Prompt: Rewrite the records from their start through the line with "I will pos(556,798).", putting "button" in place of "icon" and leaving all else unchanged.
((
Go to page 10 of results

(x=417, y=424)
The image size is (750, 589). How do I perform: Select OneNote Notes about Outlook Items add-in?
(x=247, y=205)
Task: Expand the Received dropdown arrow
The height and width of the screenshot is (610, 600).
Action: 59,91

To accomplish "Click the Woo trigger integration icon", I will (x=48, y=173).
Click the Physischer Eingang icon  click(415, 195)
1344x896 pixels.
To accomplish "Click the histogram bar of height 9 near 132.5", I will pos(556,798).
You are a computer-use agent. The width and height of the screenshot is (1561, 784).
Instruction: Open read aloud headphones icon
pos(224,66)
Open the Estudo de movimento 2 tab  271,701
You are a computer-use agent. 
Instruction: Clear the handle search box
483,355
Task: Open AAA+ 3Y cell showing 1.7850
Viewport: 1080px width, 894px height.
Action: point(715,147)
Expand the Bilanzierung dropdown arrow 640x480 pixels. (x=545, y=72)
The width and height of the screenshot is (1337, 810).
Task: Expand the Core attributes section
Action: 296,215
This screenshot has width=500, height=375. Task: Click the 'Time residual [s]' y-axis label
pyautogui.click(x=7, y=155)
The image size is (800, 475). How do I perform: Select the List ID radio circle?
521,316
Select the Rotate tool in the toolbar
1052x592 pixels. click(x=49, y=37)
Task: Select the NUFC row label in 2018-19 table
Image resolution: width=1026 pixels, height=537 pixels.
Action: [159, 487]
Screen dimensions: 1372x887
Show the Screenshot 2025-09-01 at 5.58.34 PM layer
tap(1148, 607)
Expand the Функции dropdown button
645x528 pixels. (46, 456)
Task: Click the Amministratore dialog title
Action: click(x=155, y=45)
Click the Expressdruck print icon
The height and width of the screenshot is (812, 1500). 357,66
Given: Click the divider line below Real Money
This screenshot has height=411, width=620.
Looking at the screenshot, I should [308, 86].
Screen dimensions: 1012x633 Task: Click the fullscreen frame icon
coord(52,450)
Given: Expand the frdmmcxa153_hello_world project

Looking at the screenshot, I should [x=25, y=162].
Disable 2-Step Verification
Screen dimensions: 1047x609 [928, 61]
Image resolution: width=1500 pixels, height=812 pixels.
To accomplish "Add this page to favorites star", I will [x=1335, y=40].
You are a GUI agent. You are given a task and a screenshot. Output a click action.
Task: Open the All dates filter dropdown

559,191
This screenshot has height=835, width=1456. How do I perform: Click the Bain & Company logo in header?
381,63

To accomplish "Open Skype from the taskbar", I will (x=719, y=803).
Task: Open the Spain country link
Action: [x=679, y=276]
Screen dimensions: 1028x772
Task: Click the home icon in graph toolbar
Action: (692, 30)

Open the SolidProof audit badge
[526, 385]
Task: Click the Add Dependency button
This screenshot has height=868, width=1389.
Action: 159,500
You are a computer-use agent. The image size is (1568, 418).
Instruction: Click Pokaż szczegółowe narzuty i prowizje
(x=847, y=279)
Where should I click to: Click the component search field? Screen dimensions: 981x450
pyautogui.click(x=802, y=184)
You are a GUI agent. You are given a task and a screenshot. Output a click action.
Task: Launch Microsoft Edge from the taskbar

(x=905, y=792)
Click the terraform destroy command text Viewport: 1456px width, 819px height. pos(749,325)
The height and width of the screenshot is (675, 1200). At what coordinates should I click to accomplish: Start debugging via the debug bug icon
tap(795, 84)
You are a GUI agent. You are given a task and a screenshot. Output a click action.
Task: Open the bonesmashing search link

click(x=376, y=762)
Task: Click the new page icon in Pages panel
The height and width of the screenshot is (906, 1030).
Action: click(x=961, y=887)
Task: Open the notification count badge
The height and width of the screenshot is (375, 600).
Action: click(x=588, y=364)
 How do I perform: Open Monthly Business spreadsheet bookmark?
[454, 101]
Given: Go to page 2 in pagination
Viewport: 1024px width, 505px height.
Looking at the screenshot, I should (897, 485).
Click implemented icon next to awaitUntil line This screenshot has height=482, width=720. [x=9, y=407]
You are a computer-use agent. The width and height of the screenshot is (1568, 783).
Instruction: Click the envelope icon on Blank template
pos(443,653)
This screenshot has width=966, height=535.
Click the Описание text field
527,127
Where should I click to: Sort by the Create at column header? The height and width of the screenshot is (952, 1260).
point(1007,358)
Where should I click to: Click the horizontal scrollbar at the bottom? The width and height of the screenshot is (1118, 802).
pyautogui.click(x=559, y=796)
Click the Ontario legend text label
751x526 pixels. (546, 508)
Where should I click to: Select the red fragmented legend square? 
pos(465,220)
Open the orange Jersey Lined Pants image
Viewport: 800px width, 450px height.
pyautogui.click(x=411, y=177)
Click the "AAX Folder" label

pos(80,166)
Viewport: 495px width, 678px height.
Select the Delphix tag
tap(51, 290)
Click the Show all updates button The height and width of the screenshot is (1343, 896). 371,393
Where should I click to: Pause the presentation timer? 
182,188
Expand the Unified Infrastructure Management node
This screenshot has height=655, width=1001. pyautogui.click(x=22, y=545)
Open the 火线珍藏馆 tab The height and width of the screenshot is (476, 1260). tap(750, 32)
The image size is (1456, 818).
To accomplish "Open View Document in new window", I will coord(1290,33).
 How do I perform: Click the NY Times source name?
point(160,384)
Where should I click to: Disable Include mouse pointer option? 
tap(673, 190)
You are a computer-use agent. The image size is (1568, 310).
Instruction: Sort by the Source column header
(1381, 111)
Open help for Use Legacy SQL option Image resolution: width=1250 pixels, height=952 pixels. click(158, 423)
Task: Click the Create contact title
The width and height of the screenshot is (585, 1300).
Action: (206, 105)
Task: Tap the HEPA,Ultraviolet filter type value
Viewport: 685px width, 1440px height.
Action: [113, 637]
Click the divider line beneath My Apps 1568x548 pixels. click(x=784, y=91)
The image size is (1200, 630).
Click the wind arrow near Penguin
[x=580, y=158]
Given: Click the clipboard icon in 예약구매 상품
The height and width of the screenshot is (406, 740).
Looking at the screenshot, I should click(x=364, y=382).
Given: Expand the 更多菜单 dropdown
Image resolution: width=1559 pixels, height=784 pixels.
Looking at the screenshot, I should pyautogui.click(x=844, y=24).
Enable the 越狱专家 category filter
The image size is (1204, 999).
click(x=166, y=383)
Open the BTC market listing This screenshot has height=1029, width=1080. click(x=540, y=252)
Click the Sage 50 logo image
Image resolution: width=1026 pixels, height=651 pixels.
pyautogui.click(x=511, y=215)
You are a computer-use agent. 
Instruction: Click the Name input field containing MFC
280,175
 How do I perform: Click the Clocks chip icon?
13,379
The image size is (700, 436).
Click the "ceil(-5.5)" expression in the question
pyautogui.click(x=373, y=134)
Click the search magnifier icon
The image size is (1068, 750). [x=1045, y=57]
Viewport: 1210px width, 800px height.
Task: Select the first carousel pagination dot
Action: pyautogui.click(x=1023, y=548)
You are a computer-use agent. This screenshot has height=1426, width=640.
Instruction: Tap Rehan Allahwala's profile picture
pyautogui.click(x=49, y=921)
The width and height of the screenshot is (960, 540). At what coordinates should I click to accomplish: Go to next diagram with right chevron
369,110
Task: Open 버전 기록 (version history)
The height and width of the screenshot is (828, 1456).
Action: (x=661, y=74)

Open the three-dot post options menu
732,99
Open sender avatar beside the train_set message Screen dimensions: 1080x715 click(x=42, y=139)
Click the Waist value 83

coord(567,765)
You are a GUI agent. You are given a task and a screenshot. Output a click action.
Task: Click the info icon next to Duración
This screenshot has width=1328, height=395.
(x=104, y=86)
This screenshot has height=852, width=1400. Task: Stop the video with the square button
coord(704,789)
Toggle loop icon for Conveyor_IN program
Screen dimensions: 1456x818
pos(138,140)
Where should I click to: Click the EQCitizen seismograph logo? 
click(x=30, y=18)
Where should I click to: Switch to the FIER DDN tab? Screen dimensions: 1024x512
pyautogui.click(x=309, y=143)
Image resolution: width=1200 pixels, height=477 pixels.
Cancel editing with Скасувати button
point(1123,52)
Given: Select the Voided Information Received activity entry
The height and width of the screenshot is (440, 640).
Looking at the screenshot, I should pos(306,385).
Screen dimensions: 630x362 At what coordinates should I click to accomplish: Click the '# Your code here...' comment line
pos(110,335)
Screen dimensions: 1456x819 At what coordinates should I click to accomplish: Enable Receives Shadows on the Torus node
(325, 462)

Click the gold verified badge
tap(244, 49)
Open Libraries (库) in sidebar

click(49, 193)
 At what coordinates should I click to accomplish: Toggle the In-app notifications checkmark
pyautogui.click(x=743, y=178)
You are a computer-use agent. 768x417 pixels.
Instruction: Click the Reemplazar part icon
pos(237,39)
))
Task output:
Go to page 10 of results

(x=417, y=424)
The image size is (750, 589). How do I perform: Select OneNote Notes about Outlook Items add-in?
(x=247, y=205)
Task: Expand the Received dropdown arrow
The height and width of the screenshot is (610, 600).
Action: 59,91

To accomplish "Click the Woo trigger integration button", I will (x=48, y=173).
Click the Physischer Eingang button  click(415, 195)
1344x896 pixels.
To accomplish "Click the histogram bar of height 9 near 132.5", I will pos(556,798).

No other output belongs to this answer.